» **Passage given**:
I did a search and this is the word from the horse's mouth.


----------



## g.ramesh (May 8, 2003)

Elvandil said:


> Can you still boot to Windows?
> 
> Do you see a copy of wubildr.mbr in your root directory? Has anything on the drive been moved or changed? Have you run any commands on the drive or changed partitions in any way?


Yes I am able to boot into win xp now also.

root directory means system32 directory ? I checked there I could not find any such file there. No nothing has been moved or changed and not run any commands to change partition.


----------



## TerryNet (Mar 23, 2005)

In Windows "root directory" means directly on the C: drive (except in those rare cases where the system drive is something else).


----------



## g.ramesh (May 8, 2003)

TerryNet said:


> In Windows "root directory" means directly on the C: drive (except in those rare cases where the system drive is something else).


In that case, I did not see any wubildr.mbr in root directory.

I just want to want to know that is it ok to have " noexecute=optin /fastdetect " wording in my boot.ini which I shown above ?


----------



## flan_suse (Apr 26, 2010)

g.ramesh said:


> 2. My boot.ini file is as follws"
> 
> [boot loader]
> timeout=30
> ...


Is that a typo above? I see WINDOW S instead of WINDOWS.


----------



## TerryNet (Mar 23, 2005)

> I just want to want to know that is it ok to have " noexecute=optin /fastdetect " wording in my boot.ini which I shown above ?


Yes, that in my boot.ini for Windows XP Pro.

» **To be done**:
(A) Copy the forum thread from "## flan_suse (Apr" to "instead of WINDOWS.", swapping "typo" for "mistake".
(B) According to the forum thread, what does "root directory" mean in Windows?

» **Extracted information**:
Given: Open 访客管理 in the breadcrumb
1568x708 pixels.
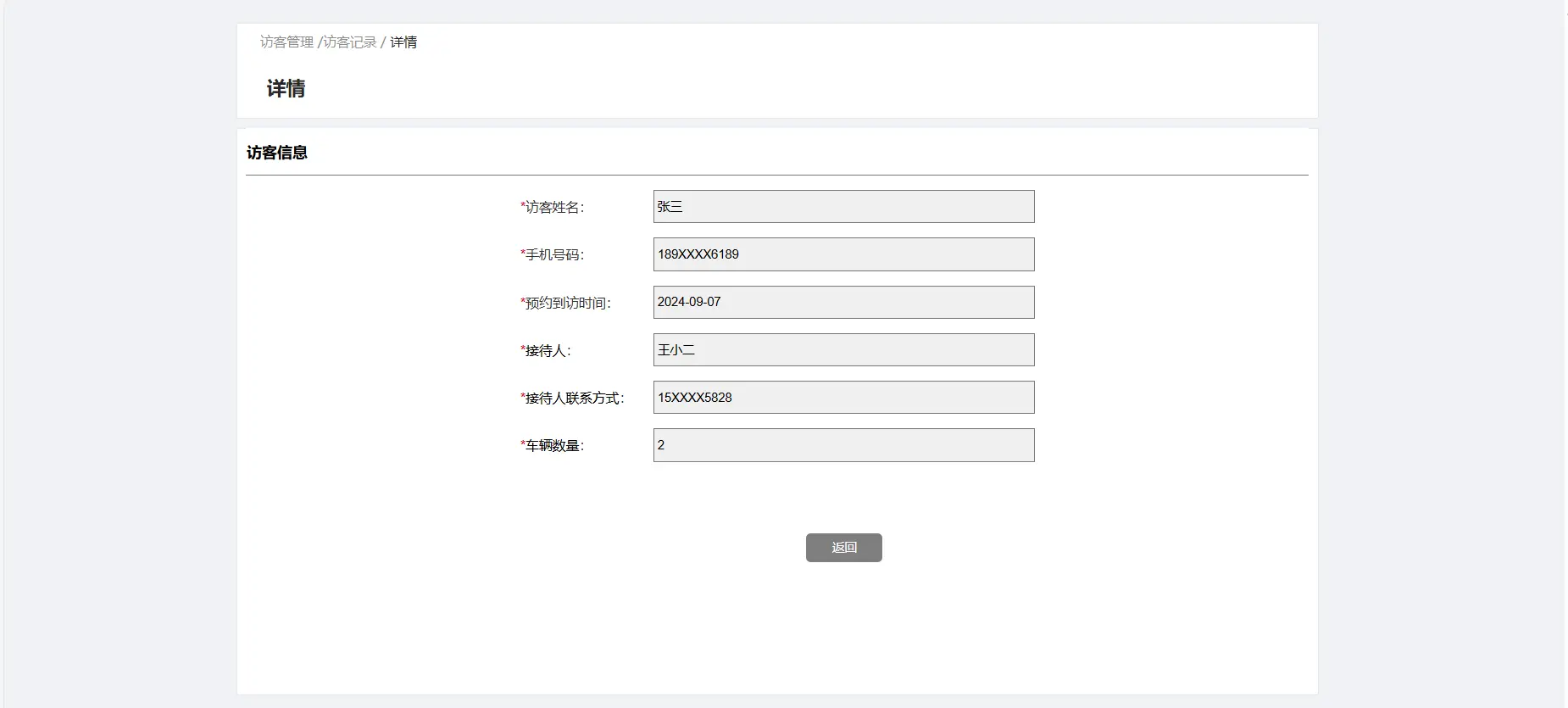Looking at the screenshot, I should (286, 42).
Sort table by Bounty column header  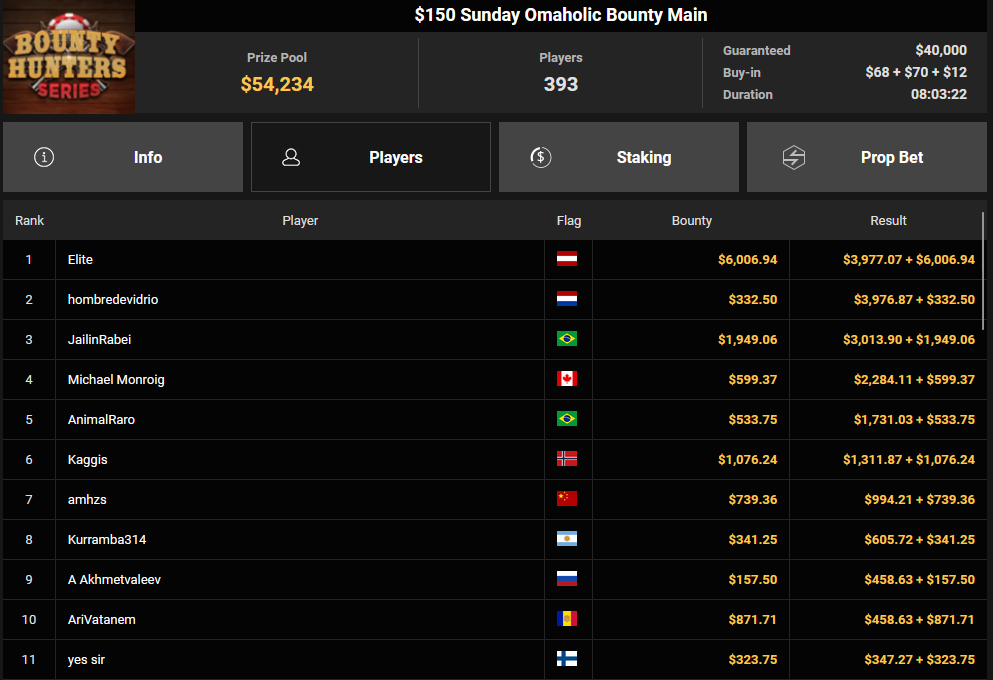coord(691,220)
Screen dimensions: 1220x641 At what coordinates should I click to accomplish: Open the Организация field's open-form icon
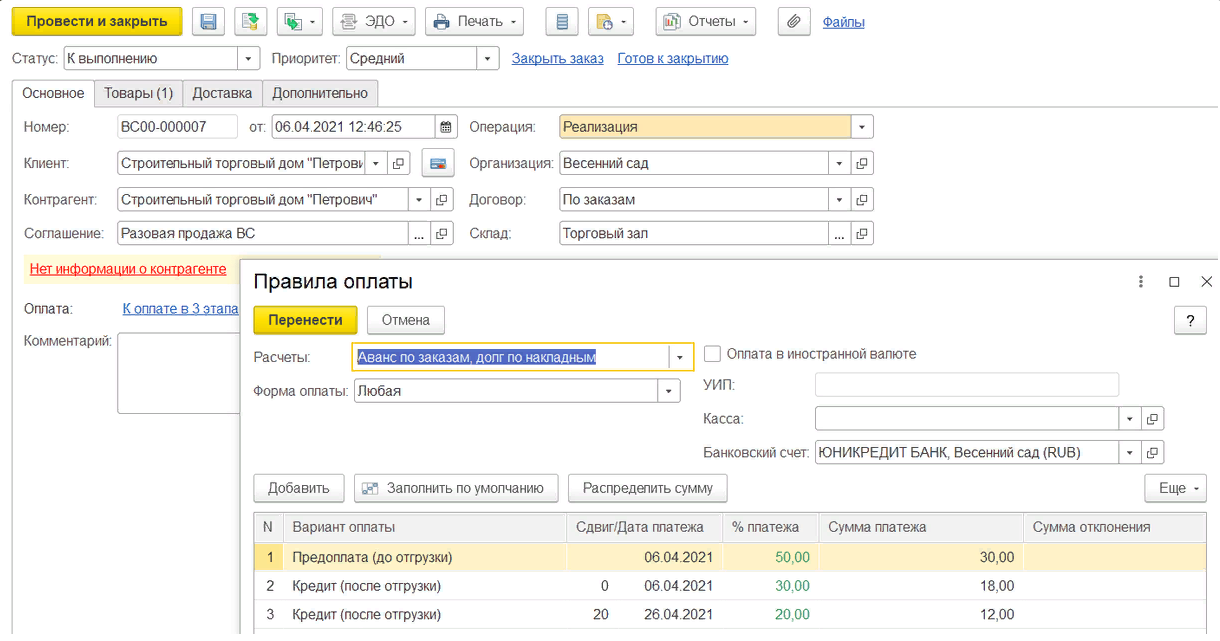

» **Written responses**:
(A)
## flan_suse (Apr 26, 2010)

g.ramesh said:


> 2. My boot.ini file is as follws"
> 
> [boot loader]
> timeout=30
> ...


Is that a mistake above? I see WINDOW S instead of WINDOWS.

(B) Directly on the C: drive, except in rare cases where the system drive is something else.